# GOAL
Please copy the lines below word for word, starting with the line that contains "Viewport: 720px width, 406px height." and continuing through the last line, and leave the pictures out of your copy.

───── ENTRIES SUPPLIED ─────

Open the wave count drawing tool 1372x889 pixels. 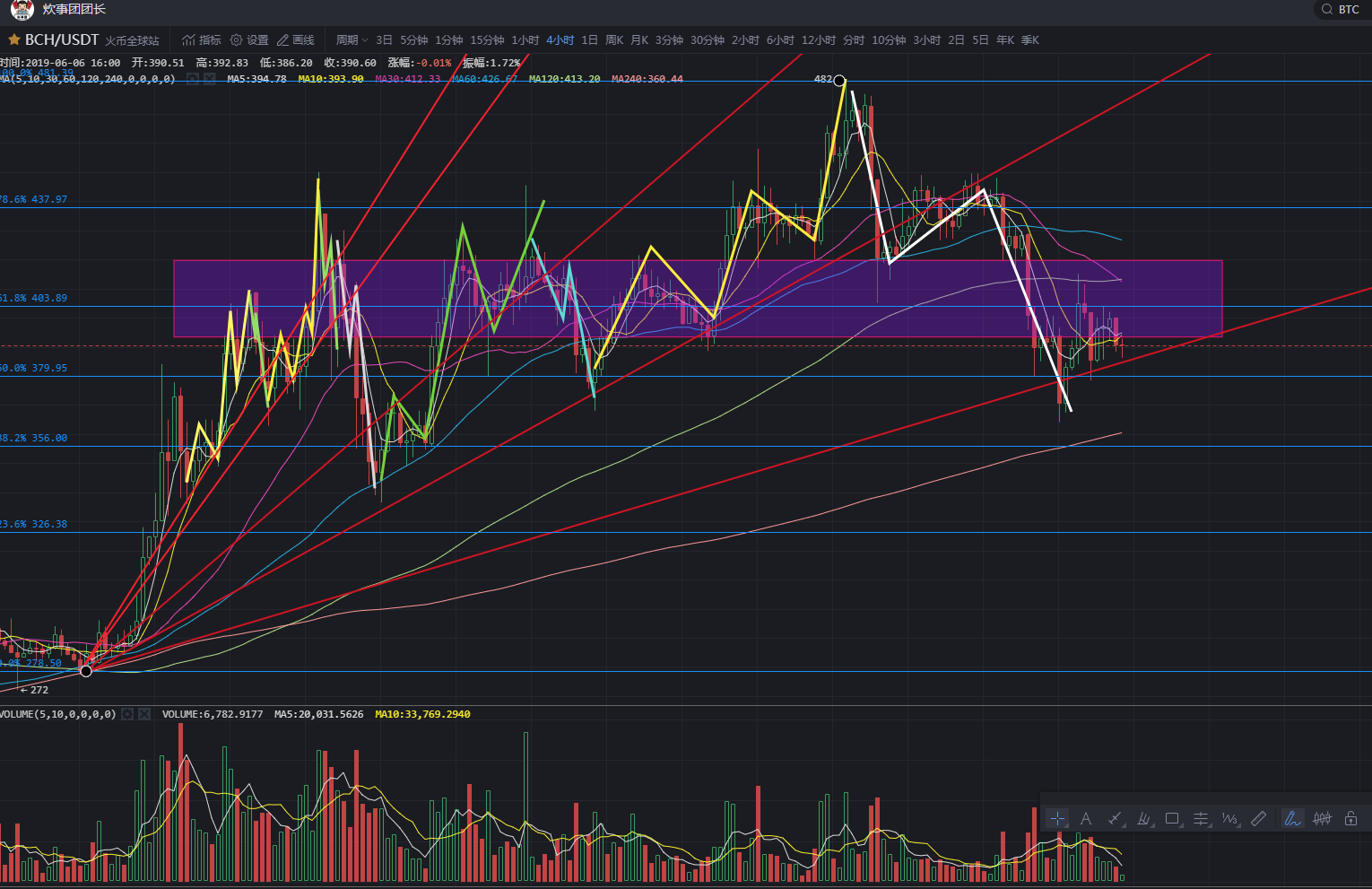click(x=1229, y=818)
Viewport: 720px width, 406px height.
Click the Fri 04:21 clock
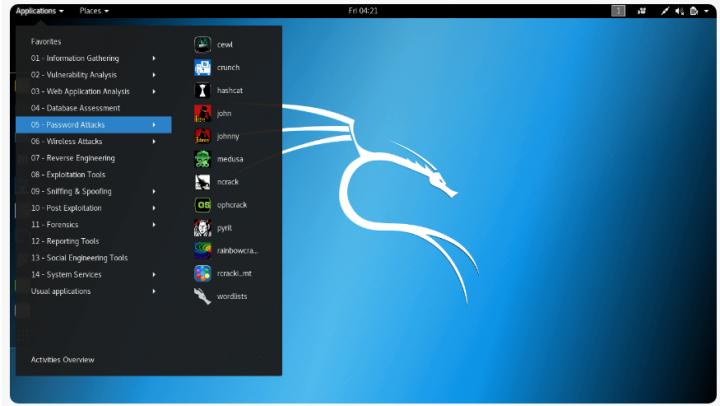pyautogui.click(x=361, y=10)
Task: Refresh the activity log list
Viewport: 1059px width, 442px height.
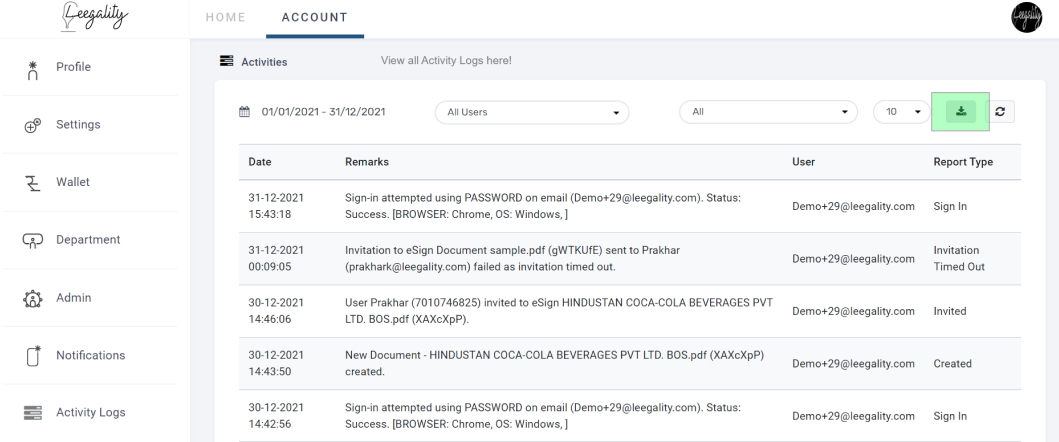Action: (1000, 112)
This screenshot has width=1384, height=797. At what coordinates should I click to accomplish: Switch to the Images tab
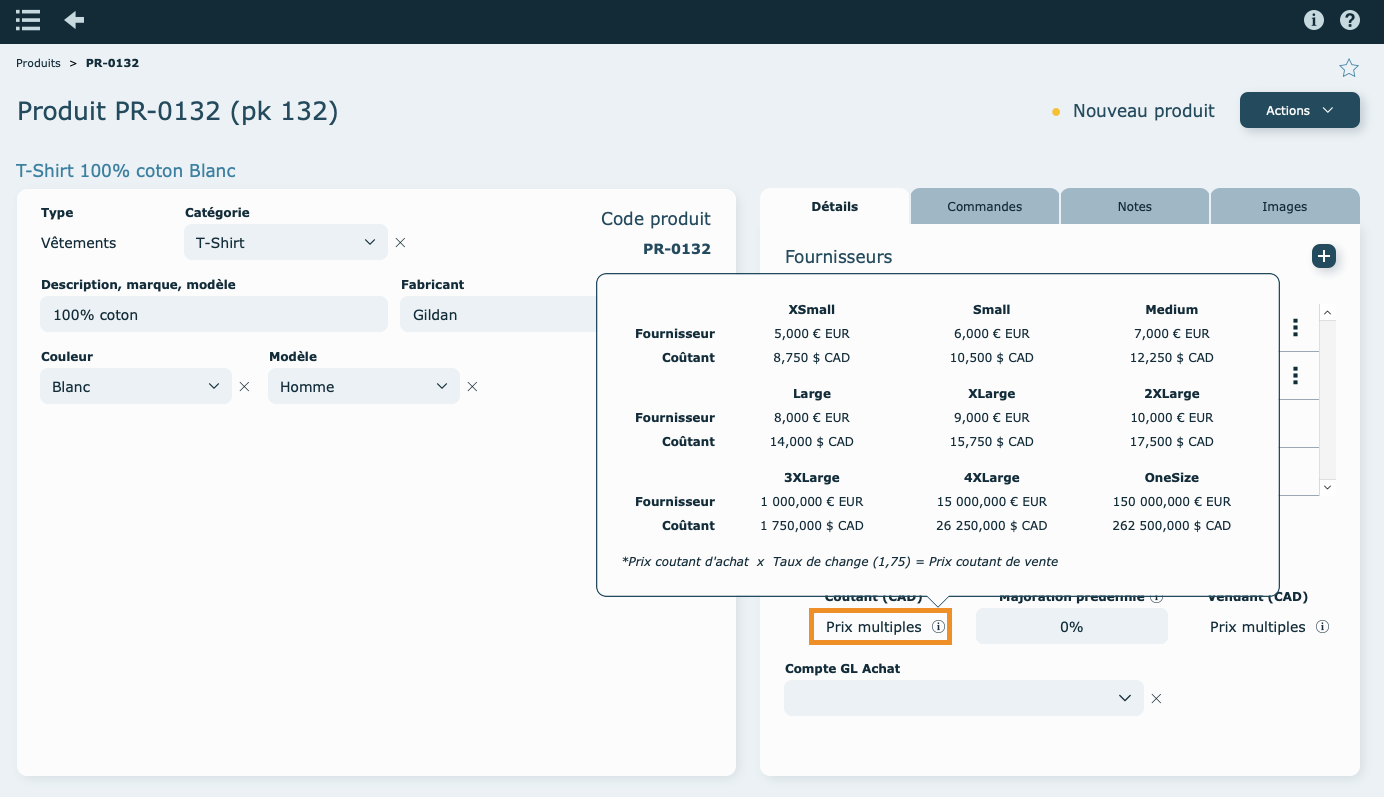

─────

# RESPONSE TO THE TASK
Viewport: 720px width, 406px height.
Click the Fri 04:21 clock
pyautogui.click(x=361, y=10)
Task: Refresh the activity log list
Viewport: 1059px width, 442px height.
Action: (1000, 112)
This screenshot has width=1384, height=797. At what coordinates should I click to accomplish: Switch to the Images tab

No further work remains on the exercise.